‘Where is our empathy?’
Recently, a bench was installed on the sidewalk by Dunkin’ Donuts on West College Avenue and in front of Hearts for the Homeless with extra arms as a deterrent to the homeless population in State College. This type of design is actually called “defensive architecture,” which sounds like a small military operation, but in reality is an attack on some of the most vulnerable people in our population.
Being homeless is hard; the reasons behind homelessness are even harder to understand. Our society doesn’t do well with mental illness or addiction. We don’t understand why some people can’t simply pull themselves up by their bootstraps. We don’t want to look at anything that makes us uncomfortable, if even for a moment. We’re secure in our jobs, our homes and the safety nets we tell ourselves we have in place so that is never us. It’s easy to be dismissive when everything you own is not in a backpack or a rolled-up sleeping bag.

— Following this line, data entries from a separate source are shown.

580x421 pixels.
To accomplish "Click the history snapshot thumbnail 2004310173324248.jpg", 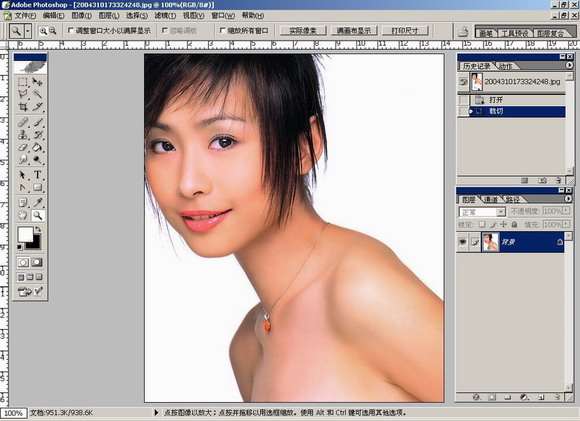I will click(x=476, y=82).
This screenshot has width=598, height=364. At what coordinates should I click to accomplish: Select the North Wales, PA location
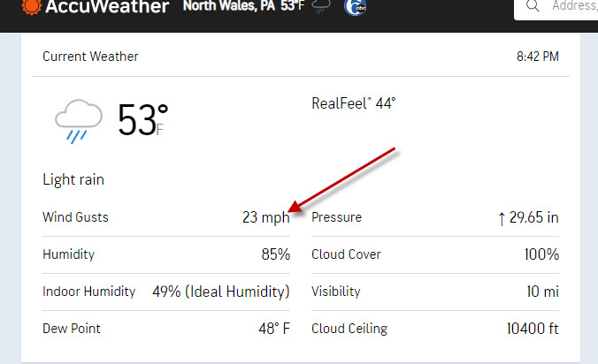(229, 5)
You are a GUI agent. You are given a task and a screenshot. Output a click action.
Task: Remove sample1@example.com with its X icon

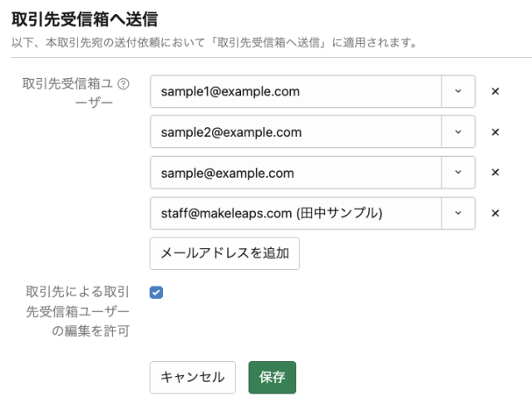click(495, 91)
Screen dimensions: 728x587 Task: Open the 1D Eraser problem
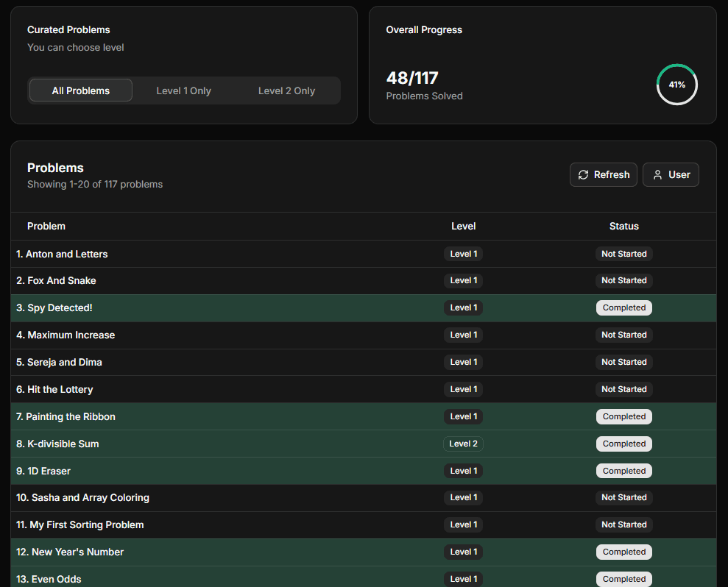(x=43, y=471)
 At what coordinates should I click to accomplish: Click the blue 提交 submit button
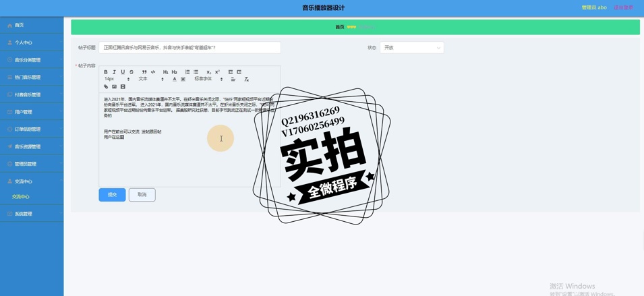tap(112, 195)
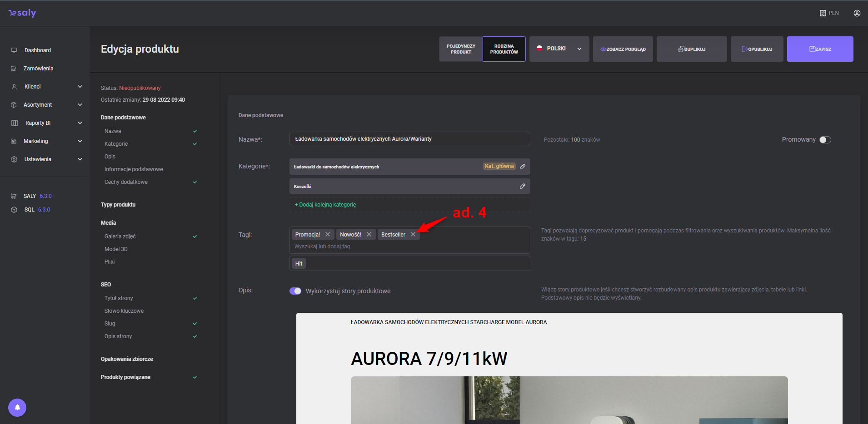Open the POLSKI language dropdown
This screenshot has width=868, height=424.
coord(559,49)

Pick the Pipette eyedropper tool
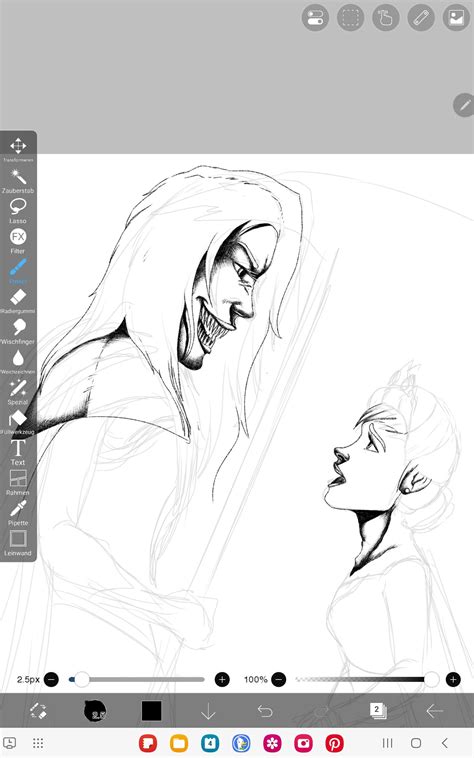(18, 512)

I am just wondering why, as a community, we tolerate the vomit, public urination and riots that accompany every college football game, whether played in State College or not, but a person sleeping on a bench is where we have decided to actually draw the line? Where is our empathy? Where is our ability to walk in someone else’s shoes? Are we that entitled?
Please have this bench removed and a regular one installed. Let’s be better than this, because we are better than this.